(Stored entries)
====================

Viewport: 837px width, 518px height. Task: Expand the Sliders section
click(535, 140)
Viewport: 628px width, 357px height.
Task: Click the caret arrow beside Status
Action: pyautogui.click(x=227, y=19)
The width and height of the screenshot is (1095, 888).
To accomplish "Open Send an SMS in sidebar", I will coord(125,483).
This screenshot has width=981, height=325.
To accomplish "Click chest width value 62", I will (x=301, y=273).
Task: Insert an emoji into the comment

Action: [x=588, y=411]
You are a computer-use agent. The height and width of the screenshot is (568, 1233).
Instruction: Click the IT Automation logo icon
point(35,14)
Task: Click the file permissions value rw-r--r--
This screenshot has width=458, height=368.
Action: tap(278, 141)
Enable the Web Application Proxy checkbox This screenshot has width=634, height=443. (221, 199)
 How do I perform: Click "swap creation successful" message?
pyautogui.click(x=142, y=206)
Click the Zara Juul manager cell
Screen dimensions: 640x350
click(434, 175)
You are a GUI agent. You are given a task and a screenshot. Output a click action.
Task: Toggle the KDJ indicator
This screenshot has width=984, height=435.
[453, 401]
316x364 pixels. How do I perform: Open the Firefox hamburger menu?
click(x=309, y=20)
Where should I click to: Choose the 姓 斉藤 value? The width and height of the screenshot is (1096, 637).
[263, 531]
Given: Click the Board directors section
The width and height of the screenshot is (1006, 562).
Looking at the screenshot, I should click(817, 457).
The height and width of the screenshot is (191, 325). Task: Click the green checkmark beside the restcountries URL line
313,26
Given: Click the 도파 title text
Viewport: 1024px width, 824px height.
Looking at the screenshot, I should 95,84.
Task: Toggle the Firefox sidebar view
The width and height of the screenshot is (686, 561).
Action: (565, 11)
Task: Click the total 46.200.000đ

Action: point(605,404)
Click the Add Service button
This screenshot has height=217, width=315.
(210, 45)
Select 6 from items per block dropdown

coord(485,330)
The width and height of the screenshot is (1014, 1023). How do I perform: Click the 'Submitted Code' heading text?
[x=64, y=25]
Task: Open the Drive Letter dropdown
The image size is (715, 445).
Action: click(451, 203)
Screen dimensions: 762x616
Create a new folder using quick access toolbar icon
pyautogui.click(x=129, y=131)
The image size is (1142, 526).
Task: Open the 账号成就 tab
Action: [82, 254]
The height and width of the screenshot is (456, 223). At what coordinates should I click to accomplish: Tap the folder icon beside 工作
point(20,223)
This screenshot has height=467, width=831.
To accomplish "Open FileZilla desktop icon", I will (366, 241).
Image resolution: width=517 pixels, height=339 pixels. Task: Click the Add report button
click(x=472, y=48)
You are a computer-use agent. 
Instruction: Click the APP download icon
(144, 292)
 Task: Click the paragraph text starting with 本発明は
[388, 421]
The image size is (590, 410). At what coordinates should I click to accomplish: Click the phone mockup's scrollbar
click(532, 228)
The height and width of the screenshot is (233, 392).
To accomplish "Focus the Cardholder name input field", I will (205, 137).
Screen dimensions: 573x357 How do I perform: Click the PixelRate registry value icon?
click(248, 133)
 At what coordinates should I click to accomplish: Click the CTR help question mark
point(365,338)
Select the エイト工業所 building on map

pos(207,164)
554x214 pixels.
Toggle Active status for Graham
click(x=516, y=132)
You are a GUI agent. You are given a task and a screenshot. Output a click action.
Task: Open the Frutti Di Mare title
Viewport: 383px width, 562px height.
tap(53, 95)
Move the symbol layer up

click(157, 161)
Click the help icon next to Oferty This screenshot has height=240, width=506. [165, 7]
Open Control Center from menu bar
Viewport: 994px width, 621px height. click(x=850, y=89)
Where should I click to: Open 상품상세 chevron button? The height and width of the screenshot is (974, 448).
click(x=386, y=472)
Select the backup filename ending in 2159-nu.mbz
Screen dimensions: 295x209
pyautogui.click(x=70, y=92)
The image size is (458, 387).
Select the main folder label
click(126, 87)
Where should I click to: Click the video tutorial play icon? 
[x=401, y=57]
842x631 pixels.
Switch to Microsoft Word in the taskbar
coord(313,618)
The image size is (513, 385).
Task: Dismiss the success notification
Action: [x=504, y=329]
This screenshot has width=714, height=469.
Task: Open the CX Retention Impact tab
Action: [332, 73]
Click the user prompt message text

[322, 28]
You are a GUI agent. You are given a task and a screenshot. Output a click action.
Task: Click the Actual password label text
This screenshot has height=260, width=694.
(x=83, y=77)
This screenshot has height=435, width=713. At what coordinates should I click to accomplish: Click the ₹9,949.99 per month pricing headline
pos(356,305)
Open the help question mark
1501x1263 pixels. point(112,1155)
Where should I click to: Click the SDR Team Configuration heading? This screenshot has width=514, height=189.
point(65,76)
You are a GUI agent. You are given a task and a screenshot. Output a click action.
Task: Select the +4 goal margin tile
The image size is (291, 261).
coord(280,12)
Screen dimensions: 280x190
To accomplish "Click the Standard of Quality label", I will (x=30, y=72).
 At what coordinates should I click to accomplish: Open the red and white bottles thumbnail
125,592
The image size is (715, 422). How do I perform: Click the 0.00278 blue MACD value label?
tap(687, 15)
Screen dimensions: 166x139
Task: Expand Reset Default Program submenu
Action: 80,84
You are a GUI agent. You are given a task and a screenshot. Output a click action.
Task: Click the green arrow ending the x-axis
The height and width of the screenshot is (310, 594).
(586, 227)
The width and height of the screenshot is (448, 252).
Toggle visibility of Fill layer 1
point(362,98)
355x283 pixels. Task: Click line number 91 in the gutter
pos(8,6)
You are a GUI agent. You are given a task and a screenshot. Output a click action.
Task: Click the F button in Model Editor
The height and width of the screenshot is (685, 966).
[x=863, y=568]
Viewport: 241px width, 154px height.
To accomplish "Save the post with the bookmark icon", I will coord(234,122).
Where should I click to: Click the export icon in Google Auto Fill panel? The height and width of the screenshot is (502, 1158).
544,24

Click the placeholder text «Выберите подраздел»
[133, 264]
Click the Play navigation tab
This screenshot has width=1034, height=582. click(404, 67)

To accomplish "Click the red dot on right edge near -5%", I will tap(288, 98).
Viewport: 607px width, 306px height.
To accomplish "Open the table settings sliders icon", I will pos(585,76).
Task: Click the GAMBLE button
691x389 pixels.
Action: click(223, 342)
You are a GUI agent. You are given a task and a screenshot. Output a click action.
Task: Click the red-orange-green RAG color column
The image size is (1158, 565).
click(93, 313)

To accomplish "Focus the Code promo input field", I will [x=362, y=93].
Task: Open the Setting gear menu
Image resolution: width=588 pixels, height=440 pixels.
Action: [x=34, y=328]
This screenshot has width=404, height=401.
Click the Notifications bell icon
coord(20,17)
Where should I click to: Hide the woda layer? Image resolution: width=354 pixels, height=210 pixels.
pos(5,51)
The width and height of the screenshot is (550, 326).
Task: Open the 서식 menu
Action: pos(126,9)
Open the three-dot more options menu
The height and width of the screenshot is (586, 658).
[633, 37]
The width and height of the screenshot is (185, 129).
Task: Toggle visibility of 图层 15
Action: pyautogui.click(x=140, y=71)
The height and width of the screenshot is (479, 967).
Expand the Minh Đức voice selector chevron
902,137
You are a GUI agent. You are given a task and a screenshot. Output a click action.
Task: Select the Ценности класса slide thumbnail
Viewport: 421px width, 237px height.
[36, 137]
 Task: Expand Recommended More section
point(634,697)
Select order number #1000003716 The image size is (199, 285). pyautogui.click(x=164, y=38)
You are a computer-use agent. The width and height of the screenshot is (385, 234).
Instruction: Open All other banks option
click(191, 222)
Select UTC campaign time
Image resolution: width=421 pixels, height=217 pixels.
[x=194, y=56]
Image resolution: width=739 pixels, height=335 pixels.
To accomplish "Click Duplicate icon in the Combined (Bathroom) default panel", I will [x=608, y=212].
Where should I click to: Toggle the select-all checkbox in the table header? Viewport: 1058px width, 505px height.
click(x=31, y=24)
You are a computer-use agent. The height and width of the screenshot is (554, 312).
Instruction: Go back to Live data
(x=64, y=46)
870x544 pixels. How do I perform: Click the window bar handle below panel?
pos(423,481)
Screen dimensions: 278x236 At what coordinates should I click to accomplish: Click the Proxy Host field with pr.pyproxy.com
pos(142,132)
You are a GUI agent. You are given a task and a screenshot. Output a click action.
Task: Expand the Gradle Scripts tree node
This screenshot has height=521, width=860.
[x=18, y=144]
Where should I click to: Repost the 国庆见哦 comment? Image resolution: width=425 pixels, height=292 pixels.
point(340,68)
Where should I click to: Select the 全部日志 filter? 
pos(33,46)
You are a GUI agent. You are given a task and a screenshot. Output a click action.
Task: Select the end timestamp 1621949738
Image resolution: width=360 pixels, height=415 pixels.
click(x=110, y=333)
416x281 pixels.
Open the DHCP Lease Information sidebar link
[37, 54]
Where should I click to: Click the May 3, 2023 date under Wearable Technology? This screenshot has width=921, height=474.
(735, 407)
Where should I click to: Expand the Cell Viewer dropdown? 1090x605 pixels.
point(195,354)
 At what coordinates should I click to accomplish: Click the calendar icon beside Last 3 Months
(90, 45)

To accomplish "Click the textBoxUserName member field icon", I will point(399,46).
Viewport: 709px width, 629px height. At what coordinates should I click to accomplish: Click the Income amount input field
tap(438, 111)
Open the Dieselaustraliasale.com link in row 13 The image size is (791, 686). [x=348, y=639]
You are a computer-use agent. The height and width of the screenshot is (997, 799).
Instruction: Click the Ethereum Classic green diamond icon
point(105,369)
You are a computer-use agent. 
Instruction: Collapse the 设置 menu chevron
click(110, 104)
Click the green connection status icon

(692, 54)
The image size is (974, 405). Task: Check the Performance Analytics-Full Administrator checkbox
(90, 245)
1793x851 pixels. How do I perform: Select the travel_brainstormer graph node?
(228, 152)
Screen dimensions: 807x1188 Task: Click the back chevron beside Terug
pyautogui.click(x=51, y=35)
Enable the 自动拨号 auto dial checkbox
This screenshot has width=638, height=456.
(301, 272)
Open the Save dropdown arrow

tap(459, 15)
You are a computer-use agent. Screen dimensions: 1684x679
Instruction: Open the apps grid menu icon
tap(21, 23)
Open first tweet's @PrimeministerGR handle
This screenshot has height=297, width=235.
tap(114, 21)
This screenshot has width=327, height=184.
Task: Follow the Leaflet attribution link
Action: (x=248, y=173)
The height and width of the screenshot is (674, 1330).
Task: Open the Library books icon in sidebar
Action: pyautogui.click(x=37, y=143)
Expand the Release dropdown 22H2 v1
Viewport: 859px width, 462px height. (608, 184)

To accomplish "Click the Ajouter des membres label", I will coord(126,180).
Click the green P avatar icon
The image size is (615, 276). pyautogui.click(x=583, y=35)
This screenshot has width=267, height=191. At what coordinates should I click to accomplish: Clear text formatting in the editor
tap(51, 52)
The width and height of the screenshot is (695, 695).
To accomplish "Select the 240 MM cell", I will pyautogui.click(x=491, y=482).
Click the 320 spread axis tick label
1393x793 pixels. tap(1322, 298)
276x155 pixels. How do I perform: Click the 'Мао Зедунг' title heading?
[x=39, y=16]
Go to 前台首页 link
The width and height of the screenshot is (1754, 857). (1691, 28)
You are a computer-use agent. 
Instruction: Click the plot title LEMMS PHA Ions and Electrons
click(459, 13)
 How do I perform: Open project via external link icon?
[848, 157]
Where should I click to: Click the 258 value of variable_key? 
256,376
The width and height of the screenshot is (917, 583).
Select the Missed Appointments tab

====================

*Task to carry out*. The lines to return are those in the entries above that hold "ending".

*Finished task*.
Select the backup filename ending in 2159-nu.mbz
Task: Click the green arrow ending the x-axis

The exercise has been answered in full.